▶ [TO DO]: Lay out these lines as a JSON list of strings, one string per line, skipping blank lines and leaving the pictures out.

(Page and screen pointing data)
▽
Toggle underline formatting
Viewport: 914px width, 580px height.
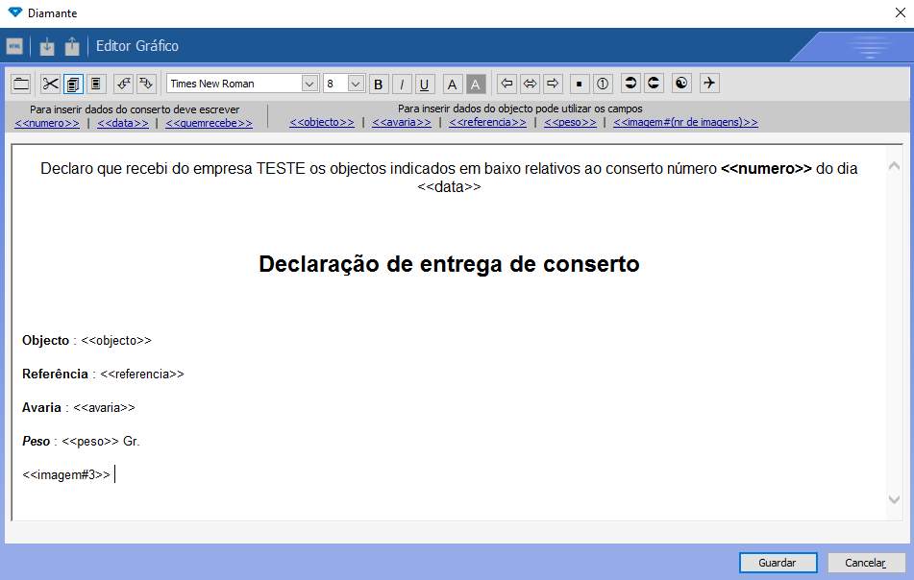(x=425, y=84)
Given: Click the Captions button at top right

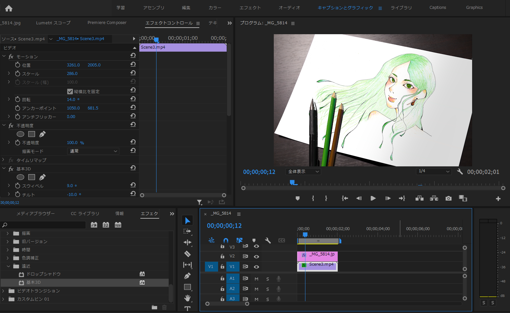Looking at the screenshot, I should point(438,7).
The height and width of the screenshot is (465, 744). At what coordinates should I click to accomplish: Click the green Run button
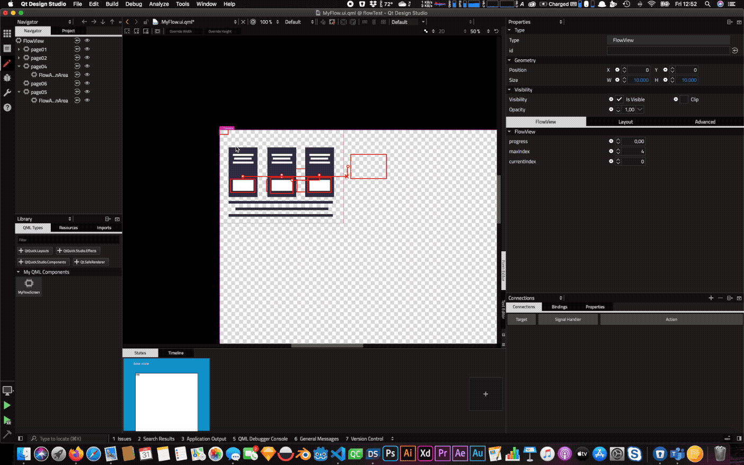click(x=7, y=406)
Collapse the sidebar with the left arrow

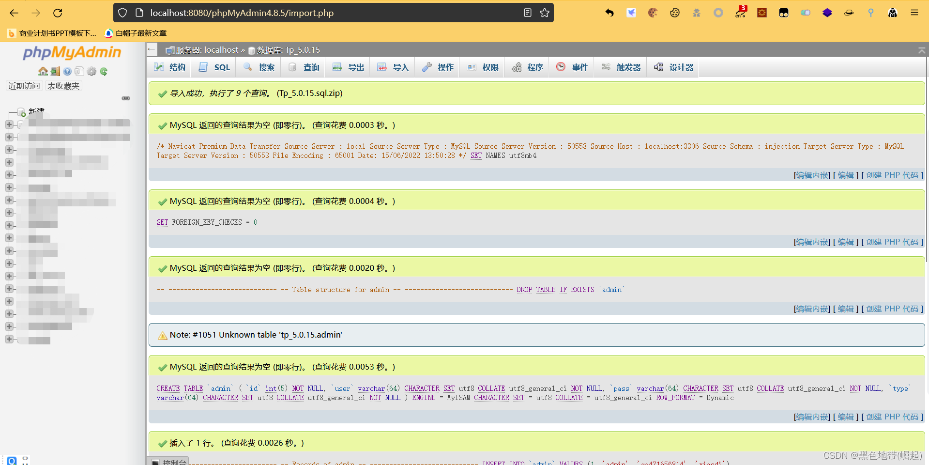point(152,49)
△
▶ [FULL SOLUTION]:
[
  "Toggle underline formatting",
  "Viewport: 914px width, 580px height.",
  "(x=425, y=84)",
  "Given: Click the Captions button at top right",
  "Looking at the screenshot, I should point(438,7).",
  "The height and width of the screenshot is (465, 744). At what coordinates should I click to accomplish: Click the green Run button",
  "click(x=7, y=406)",
  "Collapse the sidebar with the left arrow",
  "point(152,49)"
]